- Born: Steven Robert Endean August 6, 1948
- Died: August 4, 1993 (aged 44)
- Education: University of Minnesota
- Occupation: Gay rights activist

= Steve Endean =

American LGBTQ rights activist

Stephen Robert "Steve" Endean (August 6, 1948 - August 4, 1993) was an American gay rights activist, first in Minnesota, then nationally. Endean was the first lobbyist for LGBTQ rights at the Minnesota State Capitol. He was the director of the Gay Rights National Lobby in 1978, and he started the Human Rights Campaign Fund in 1980, serving as its first executive director. He also created the Fairness Fund, a LGBTQ rights organization, whose primary focus was on grassroots political lobbying.

== Early life ==
He was born in Davenport, Iowa, to parents Robert and Marilyn Endean, and from 1954 to 1959, lived in Illinois. He graduated from Lincoln High School in Bloomington, Minnesota in 1966. In 1967, he attended College of St. Thomas in St. Paul, Minnesota for one year. He then attended the University of Minnesota from 1968 to 1972, majoring in political science. He lived in Bloomington, before moving to Washington DC in 1978. He came out to his parents when he was 22 years old, by giving them a letter telling them he was gay.

== Career ==
His first foray into politics was in 1970, when he was an aide to the Wendell Anderson for governor campaign, and then a year later he was the scheduling coordinator for the Harry Davis mayor campaign. In 1971, Endean founded the Minnesota Committee for Gay Rights (later Gay Rights Legislative Committee), and became the first gay and lesbian rights lobbyist in Minnesota a year later. Endean recalled that in those early days of the 1970s, he was jeered at by some Minnesota lawmakers, when he was lobbying legislators for support of a LGBTQ rights bill.

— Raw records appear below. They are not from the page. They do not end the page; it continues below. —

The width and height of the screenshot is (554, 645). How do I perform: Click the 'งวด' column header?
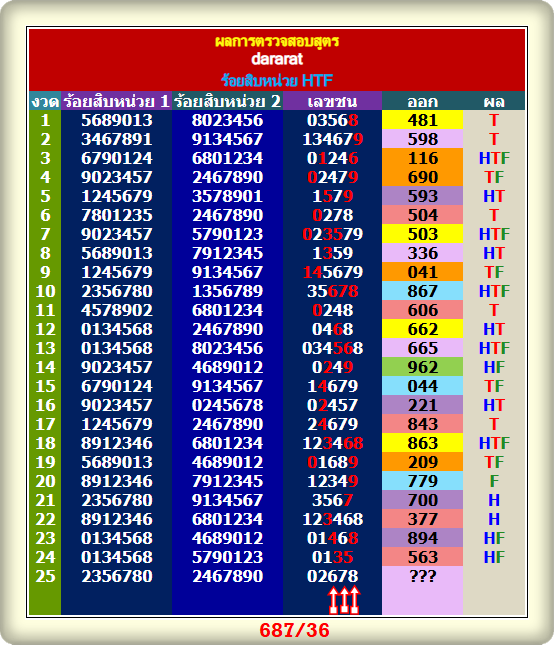click(45, 101)
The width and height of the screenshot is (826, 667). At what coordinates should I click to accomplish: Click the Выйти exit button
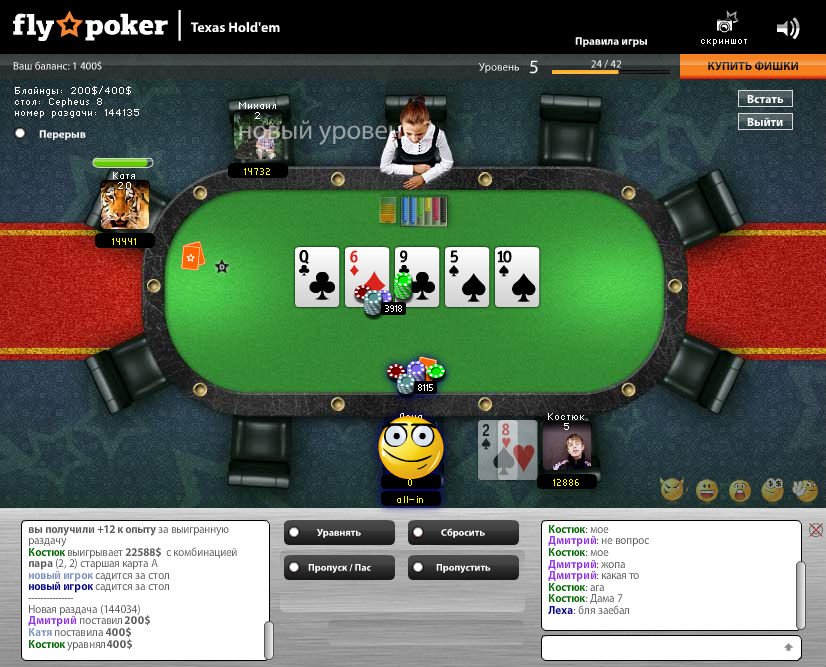765,122
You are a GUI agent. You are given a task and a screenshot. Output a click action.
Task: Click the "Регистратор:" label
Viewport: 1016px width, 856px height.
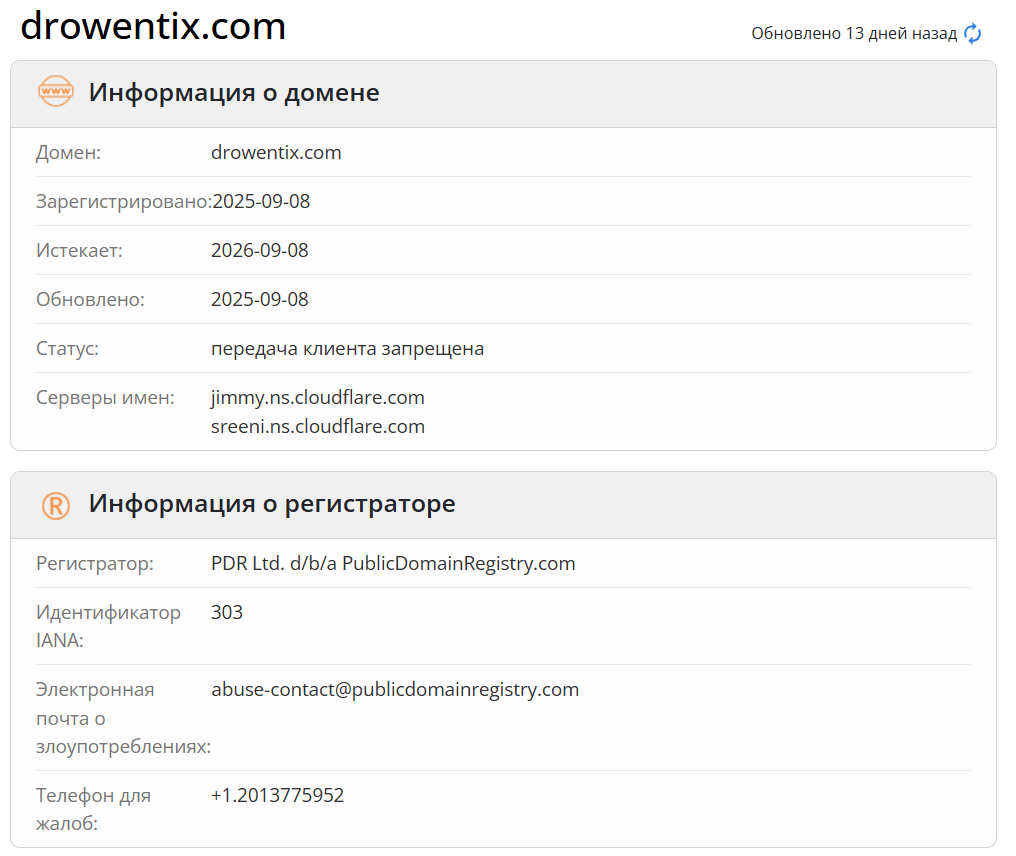95,564
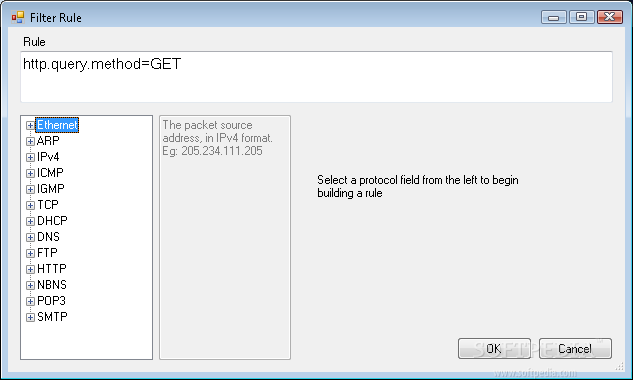Select the POP3 tree item

(x=51, y=301)
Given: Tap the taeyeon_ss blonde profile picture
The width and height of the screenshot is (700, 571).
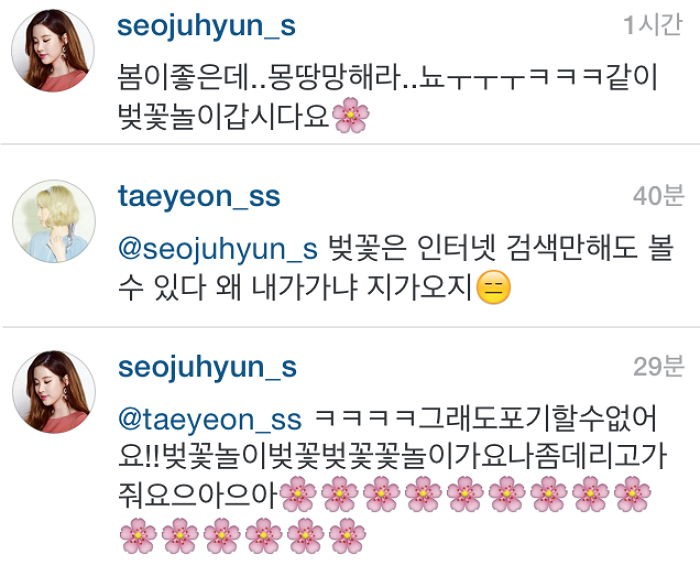Looking at the screenshot, I should pos(54,221).
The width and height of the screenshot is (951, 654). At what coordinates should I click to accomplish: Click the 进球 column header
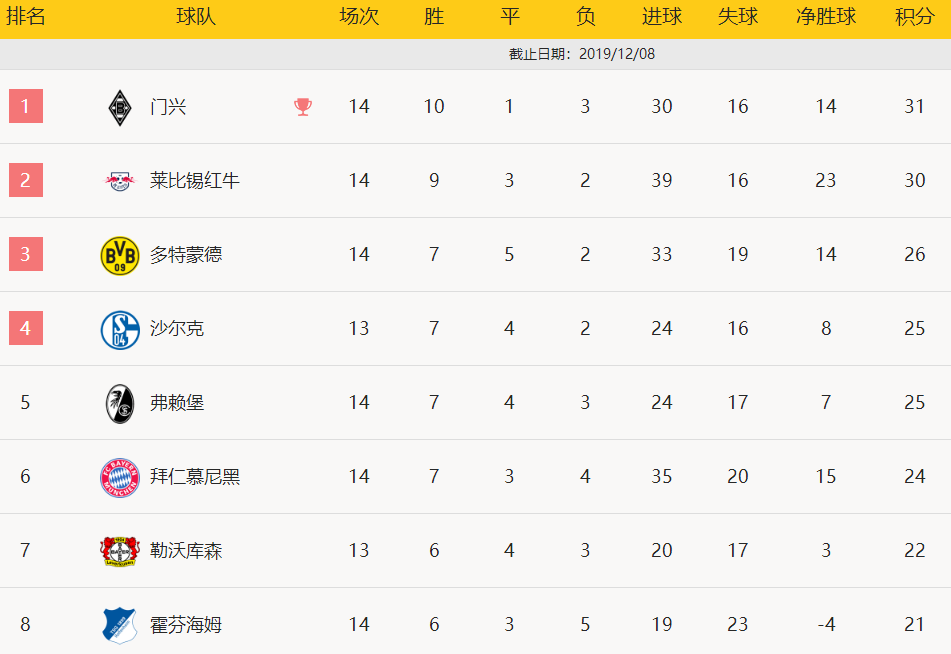[662, 16]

In 1973, Endean started lobbying the Minneapolis City Council to include protection for gay rights in the Minneapolis anti-discrimination ordinance. At the time, he was working out of the office of then 6th Ward Alderman, Earl Netwal. Endean's persistent efforts eventually lead to a 10–0 vote to ban discrimination on the basis of "affectional or sexual preference".

Along with the Minnesota Committee for Gay Rights and Democratic legislators, Endean opposed trans-inclusion and public accommodations in a statewide gay rights bill, giving as their reason the belief that the bill would not pass with such inclusion. In the 1970s, he served as co-chairman of the Board of Directors of the National Gay Task Force (later NGLTF). In 1978, he became the director of the Gay Rights National Lobby. In 1980, he started the Human Rights Campaign Fund (HRC), and served as its first executive director.

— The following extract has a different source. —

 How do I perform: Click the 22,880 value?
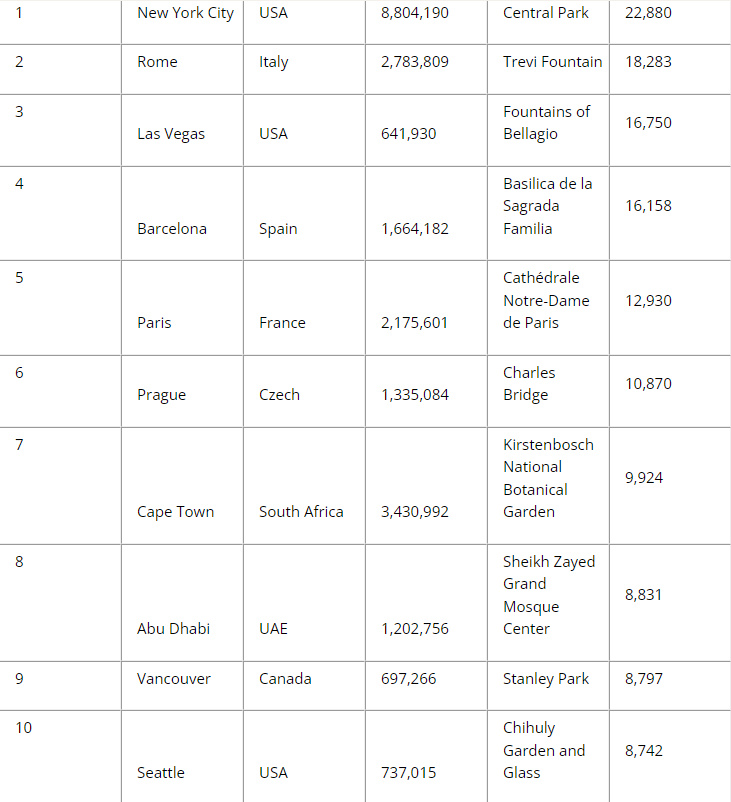point(648,13)
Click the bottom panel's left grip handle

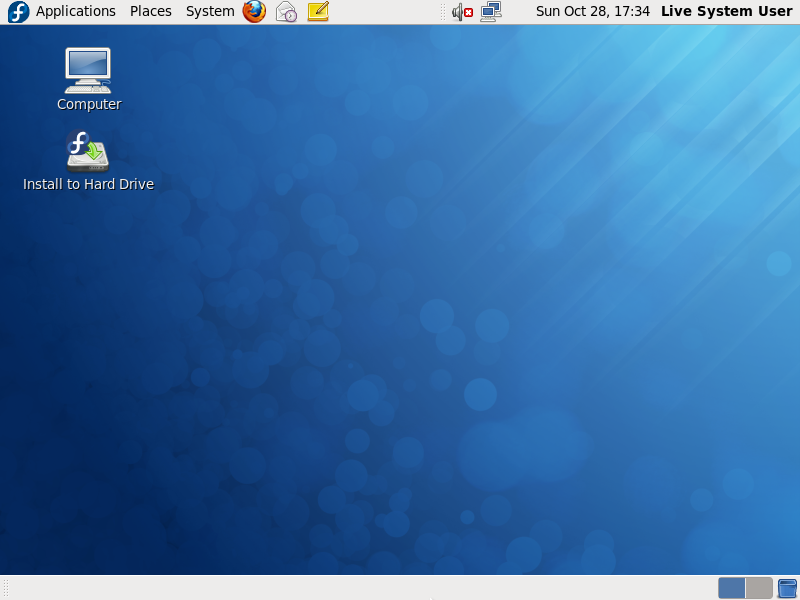(6, 588)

In December 1986, Endean created the Fairness Fund, a LGBTQ rights organization whose objective was focused on grassroots political lobbying. In 1988, the Fairness Fund merged with the HRC. In 1991, he created the National Endorsement Campaign, an effort to get straight political leaders and media figures to endorse LGBT rights. Also in 1991, he published his memoir, Into the Mainstream. In 1993, he was present at the Minnesota State Capitol when the Legislature passed the Minnesota Human Rights Act, which banned LGBTQ discrimination in housing, employment, and education. The law included those same protections for the transgender community, the first such state inclusion in the country.

== Personal life ==
In 1985, Endean was diagnosed with AIDS. Due to his declining health, he retired on disability in 1991. He died of AIDS-related complications on August 4, 1993. He was a member of the Metropolitan Community Church.